Is Food Irradiation Safe?

Hey Dr. Zoomie – what’s the big deal with food irradiation? Is it safe, or is going to turn me into a lizard or something?

My mother used to work as an epidemiologist, investigating outbreaks of food poisoning. She told me once that if all food was irradiated her job would be mostly checking up on people who left their potato salad out too long at picnics. Food irradiation has been in use for over a half-century – it looks to be a pretty effective way to help make food safer. But first, let’s back up a little bit to talk about how it works.

Irradiated Fruits & Vegetables

Irradiated Fruits & Vegetables

High levels of radiation are dangerous, not only to humans, but to microbes as well. The idea is that blasting, say, a pound of ground beef with withering doses of radiation should kill off any microbes that might otherwise make us sick. Many microbes are fairly hardy, thought, when it comes to radiation – we have to expose the food to very high doses of radiation to make sure it’s sterilized; doses that would be fatal to humans many times over.

There are a few ways to produce such a high radiation dose. One way is to use extremely high levels of radioactivity and the other is to use very high-energy electrons to create x-rays or to directly irradiate the food. The last of these – directly bombarding food with high-energy electrons – is fairly simple; the electrons hit the microbes and kill them. The problem is that even the highest-energy electrons can only penetrate about a half inch into food – anything that’s more than about an inch thick (since it can be irradiated from both sides) will have area that can’t be reached by the electrons. The other methods – using gamma rays or x-rays – are a bit more effective since these can penetrate all the way through fairly thick foods to reach every bit of them.

Growth of E Coli

Growth of E. Coli Bacteria

So the radiation can penetrate into the food to make it safe, but a lot of people are concerned that the treatment itself might affect the food, making it unsafe. The thing is, these worries are unfounded – the benefit from killing off hostile microbes (such as the E. coli and salmonella that have caused a number of food poisoning outbreaks) far exceeds any negative effects. Here’s why.

First, irradiated food does not become radioactive – in fact, irradiating anything with gamma rays, x-rays, or even electrons is physically unable to cause things to become radioactive. Think about the lights in your home – when you turn the lights off at night your furniture doesn’t glow with the stored energy. And when you get off the table after having an x-ray taken you’re not emitting radiation either – just as food irradiation doesn’t make your food radioactive.
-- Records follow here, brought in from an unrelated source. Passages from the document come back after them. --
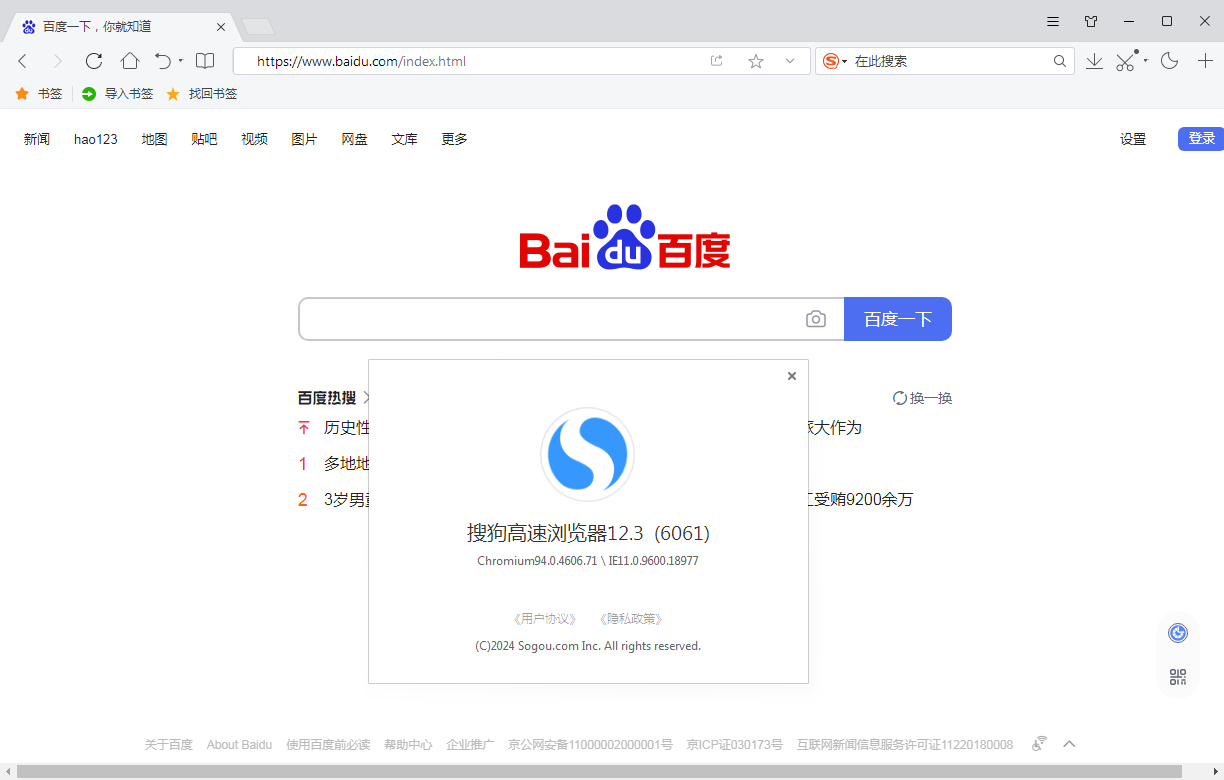This screenshot has height=780, width=1224.
Task: Close the Sogou about dialog
Action: pyautogui.click(x=792, y=376)
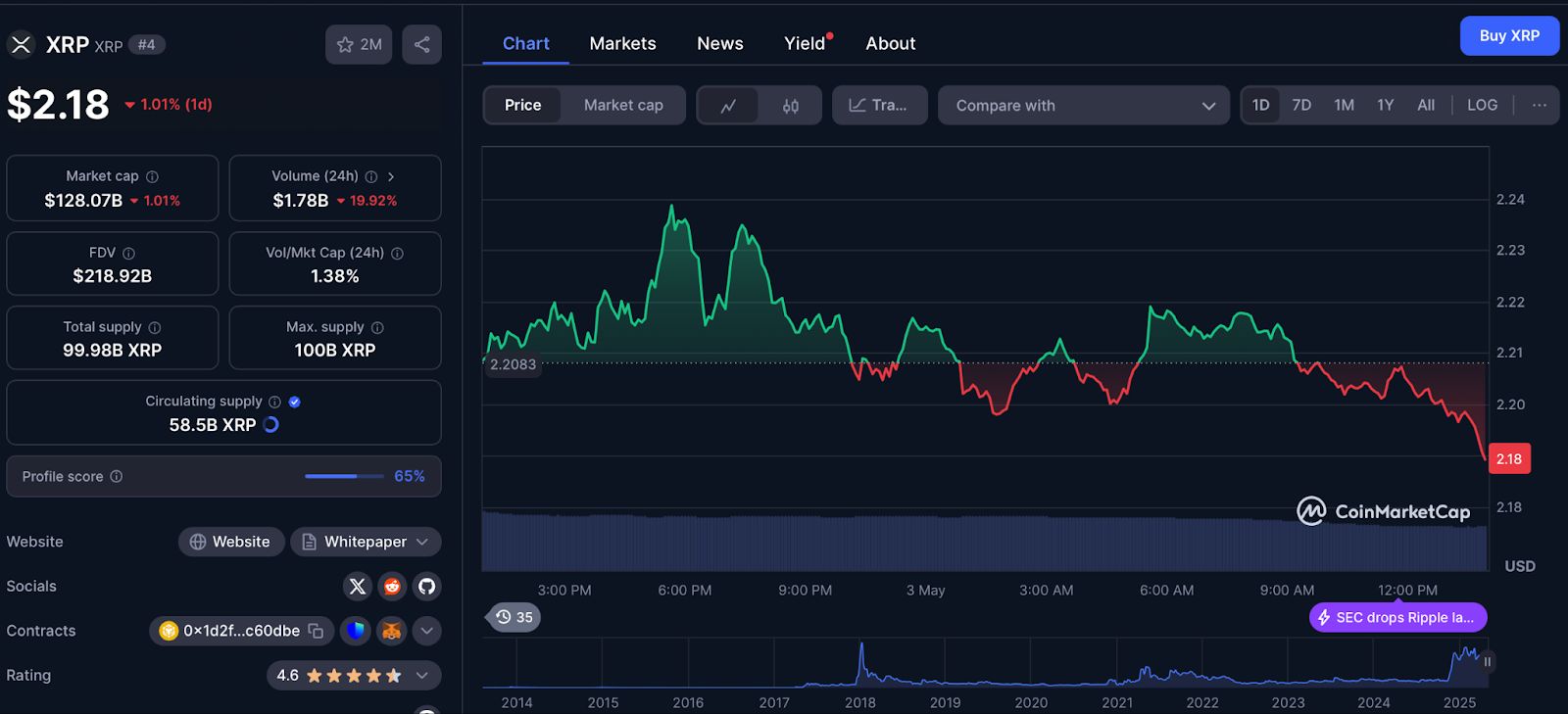Image resolution: width=1568 pixels, height=714 pixels.
Task: Select the line chart icon
Action: click(728, 106)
That’s not to say that there aren’t any chemical changes in your food when it’s irradiated. Radiation is known to cause chemical changes – it’s the whole subject of the field of radiochemistry. As one example, radiation exposure can cause chemical bonds to break, turning water into a mixture of hydrogen and oxygen. Other chemicals can form as well – especially in foods that are fatty or oily. But you have to remember that cooking also causes chemical changes in food – especially barbequing and grilling out. So the question shouldn’t be “Does irradiation cause chemical changes in the food” so much as “How do the chemical changes caused by irradiation compare to those caused by cooking?” And when it comes down to it, while food irradiation dose cause small chemical changes in the food, they pale in comparison to what happens when you put food on the grill. The bottom line is that food irradiation has been tested for over a half-century – and has been in use for about that same amount of time – and no credible studies have shown it to be any more dangerous than regular cooking.

It’s easy to say that food something is safe but somewhat more difficult to prove it. In this case, food irradiation has been studied extensively by the International Atomic Energy Agency and by the US General Accountability Office – both reputable organizations. These studies were pretty clear that food irradiation is safe and that the benefits far outweigh the risks. There have been some who have challenged these findings, but the science is not on their side.

Deadly Foodborne Pathogens

31 of the most important known agents of foodborne disease found in foods consumed in the United States each year cause approximately 9.4 million illnesses, 56,000 hospitalizations, and 1,400 deaths each year.

The bottom line is that food poisoning harms and kills people every year. How many times have we heard about illness linked to tainted chicken, ground beef, or farm vegetables, and how many people have died from these outbreaks over the years? By comparison, irradiated food hasn’t killed anybody, and there’s no telling how many people it’s saved.